On March 20, 2026, Hangzhou New Element Pharmaceuticals Co., Ltd. - B (hereinafter referred to as “New Element Pharmaceuticals”) once again submitted an application for listing on the Main Board of the Hong Kong Stock Exchange, with CITIC Securities as the exclusive sponsor.

Financial data in the prospectus show that New Element Pharmaceuticals is still in a high-investment phase. From 2024 to 2025, the company has no product commercialization revenue. Its income mainly comes from government grants, amounting to 7.72 million yuan and 4.82 million yuan respectively. During the same period, net losses were 435 million yuan and 534 million yuan, primarily due to high R&D costs. R&D expenditures for 2024–2025 were 338 million yuan and 180 million yuan, with the core product ABP-671 accounting for 83.9% and 66.0% of these costs, respectively.
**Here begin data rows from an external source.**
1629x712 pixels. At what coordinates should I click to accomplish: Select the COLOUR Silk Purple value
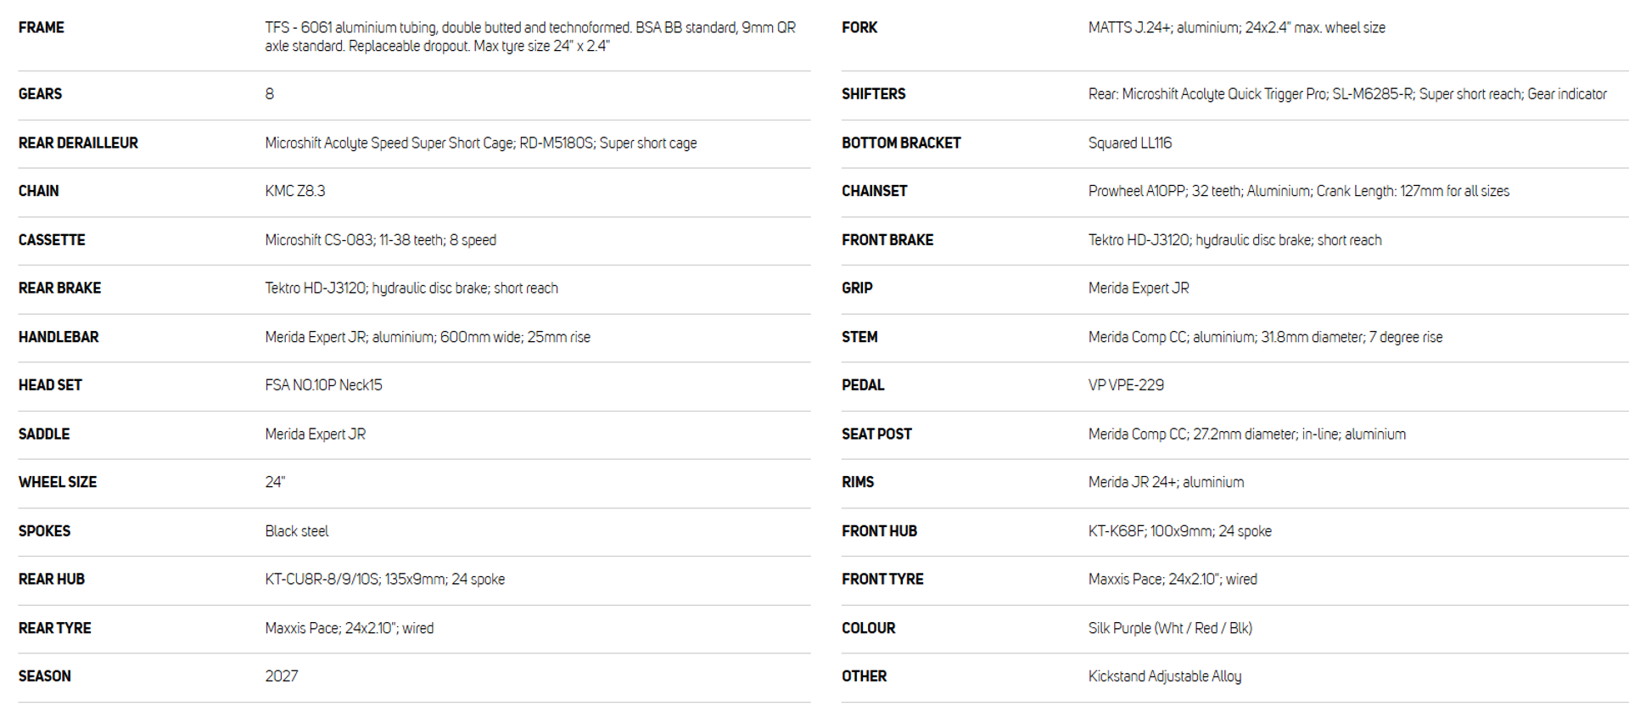click(x=1170, y=628)
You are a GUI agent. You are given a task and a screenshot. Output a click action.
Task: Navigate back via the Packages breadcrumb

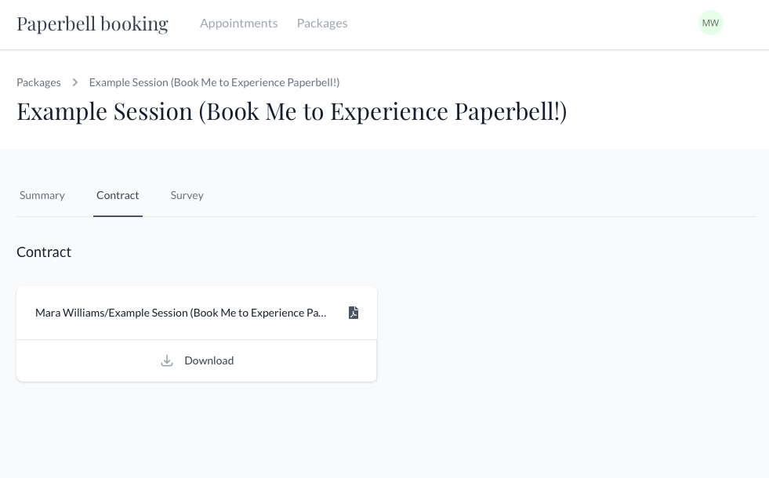[38, 82]
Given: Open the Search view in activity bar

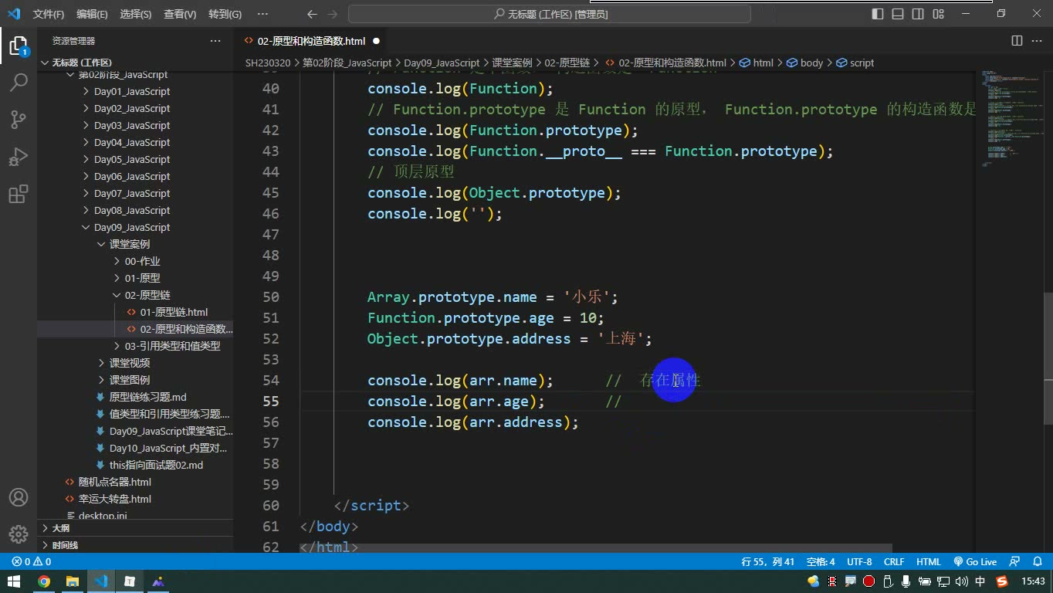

The prospectus indicates that New Element Pharmaceuticals’ core business model is discovering and developing innovative therapies for metabolic, inflammatory, and cardiovascular diseases to meet medical needs. Its key product, ABP-671, is a new generation URAT1 inhibitor designed to avoid the hepatotoxicity risks associated with traditional drugs. It is currently conducting phase 2b/3 clinical trials for gout in China, the US, and other regions. According to the prospectus, ABP-671 has demonstrated good safety features, with no hepatotoxicity signals observed in early clinical trials. Another clinical-stage product, ABP-745, an anti-inflammatory drug for acute gout treatment, has advanced to phase 2 multi-regional clinical trials in the US, Australia, and China. The company also has several preclinical candidates targeting atrial fibrillation and metabolic dysfunction-related fatty liver disease (MASH).

As a biotech company still in clinical development without any products on the market, New Element Pharmaceuticals faces typical biotech risks, including ongoing massive R&D investments leading to losses, potential failure or delays in core product clinical development, dependence on third-party partners, and future regulatory approval and commercialization uncertainties. The company reported net current liabilities and net debt at the end of the reporting period, and its continued operations depend on successful equity financing and future product commercialization.

The listing application of New Element Pharmaceuticals has drawn market attention to the gout treatment sector, which has clear unmet clinical needs. If successfully listed on the Hong Kong stock market, it will provide crucial funding to advance key clinical trials and expand its pipeline. The subsequent clinical data performance and regulatory progress are worth watching.